The Gunderam Defense, also known as the Brazilian Defense or the Câmara Defense if followed by moves ...g6, ...Bg7 and ...Nf6, creating the typical King's Indian formation, is a rarely played chess opening starting with the moves:

1. e4 e5
2. Nf3 Qe7

It is named after chess player and theoretician , though Hélder Câmara played it 4 years prior to Gunderam.

History
The opening was first played by International Master Hélder Câmara in 1954, in the IV Centennial of the City of São Paulo Tournament and the XXII Brazilian Chess Championship.

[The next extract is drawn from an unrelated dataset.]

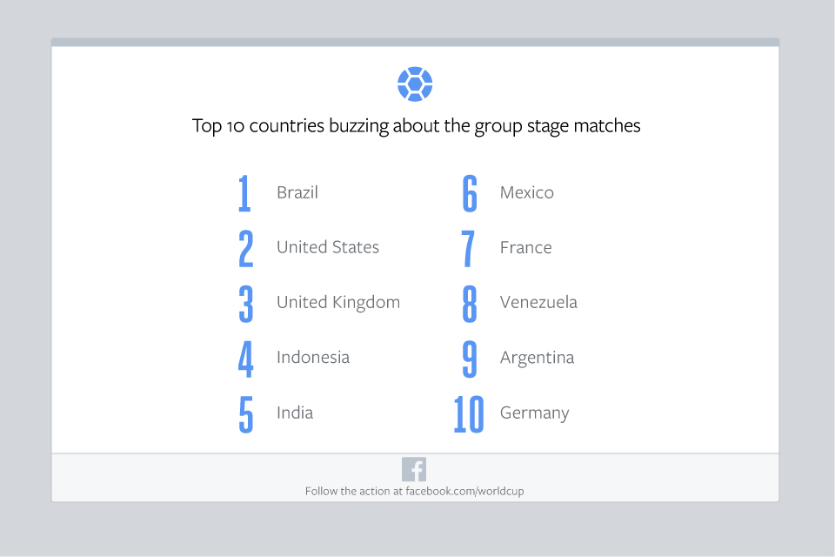Click the France entry
Viewport: 835px width, 557px height.
525,247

Gunderam played it for the first time in a correspondence match against August Babel in 1958 and published an analysis of it in his book Neue Eröffnungswege, in 1961. He named this defense "Damenverteidigung" ("Queen Defence"), whose main line would be 1. e4 e5 2.Nf3 Qe7 3.Nc3 c6 4.Bc4 f5. He also analyzed a sharp line characterized by the moves: 1.e4 e5 2.Nf3 Qe7 3.Bc4 f5 4.exf5 d5 5.Bxd5 Nf6 6.Bb3 Bxf5.

In 1969, Washington de Oliveira published a work dedicated to the analysis of Câmara's use of the opening, called Notas Sobre a Defesa Brasileira ("Annotations on the Brazilian Defense").

Overview
Although 2...Qe7 does answer the threat against Black's e-pawn, it interferes with the development of Black's dark-square bishop. One of the ideas behind this awkward queen move is to unbalance the game by castling queenside while White will presumably castle kingside.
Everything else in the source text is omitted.